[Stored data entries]
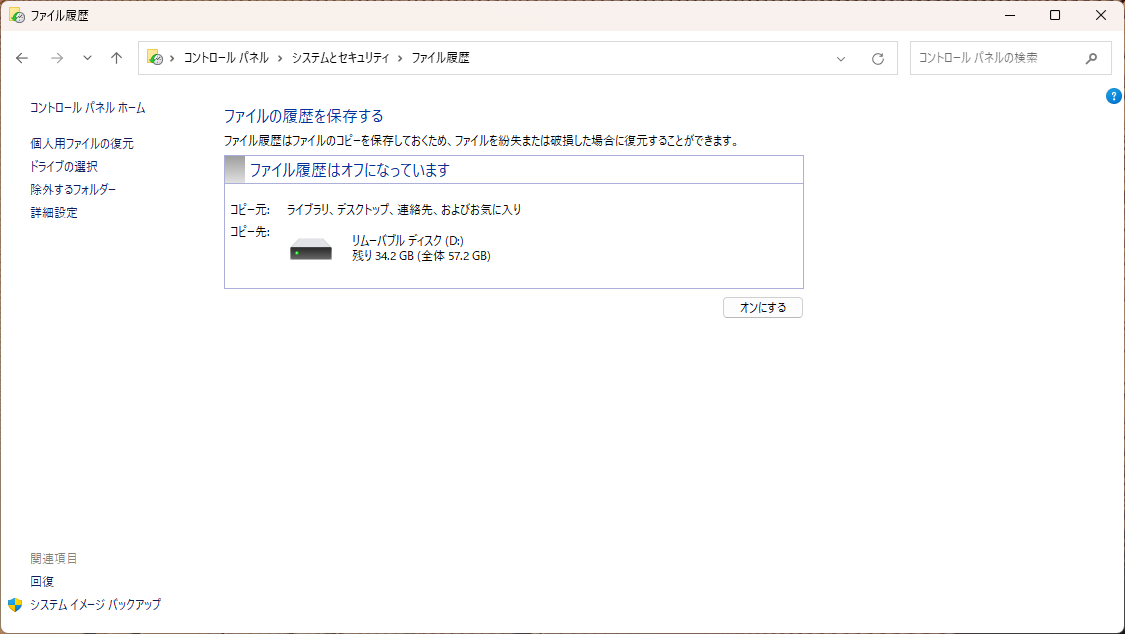The width and height of the screenshot is (1125, 634).
Task: Click コントロール パネル breadcrumb segment
Action: tap(226, 58)
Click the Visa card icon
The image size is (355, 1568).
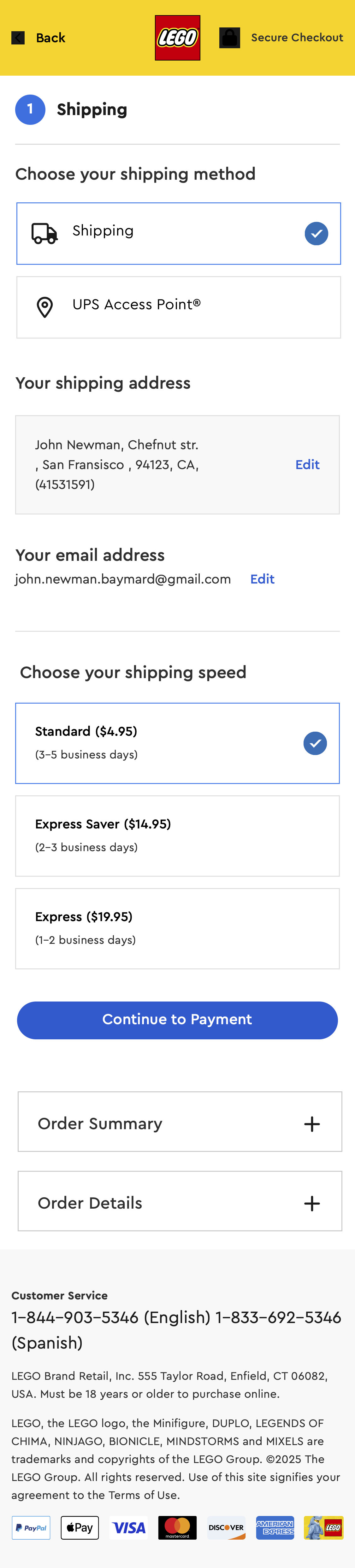pos(129,1527)
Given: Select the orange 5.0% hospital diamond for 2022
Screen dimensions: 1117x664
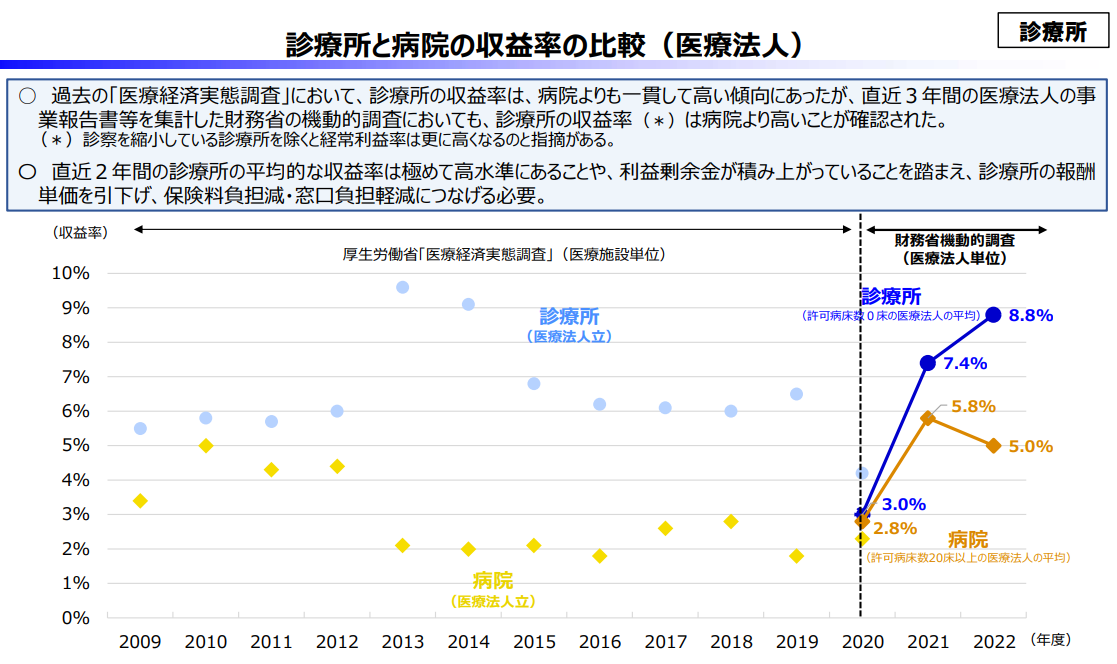Looking at the screenshot, I should [x=993, y=446].
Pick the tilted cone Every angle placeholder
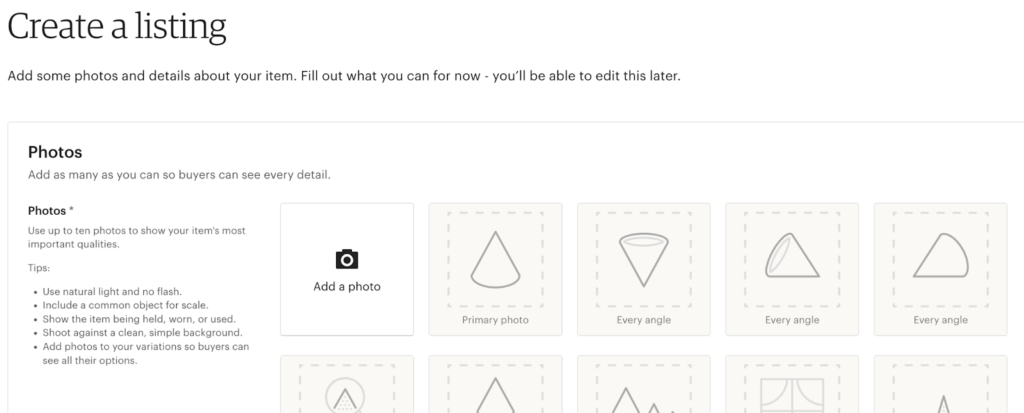Viewport: 1024px width, 413px height. pyautogui.click(x=792, y=269)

## Your objective:
Nothing but the lines from the line with "Screen dimensions: 1117x664" through the last line of the data above should be printed, exactly as written and without pictures.

## Reply:
Screen dimensions: 1117x664
Looking at the screenshot, I should [x=993, y=446].
Pick the tilted cone Every angle placeholder
Viewport: 1024px width, 413px height. pyautogui.click(x=792, y=269)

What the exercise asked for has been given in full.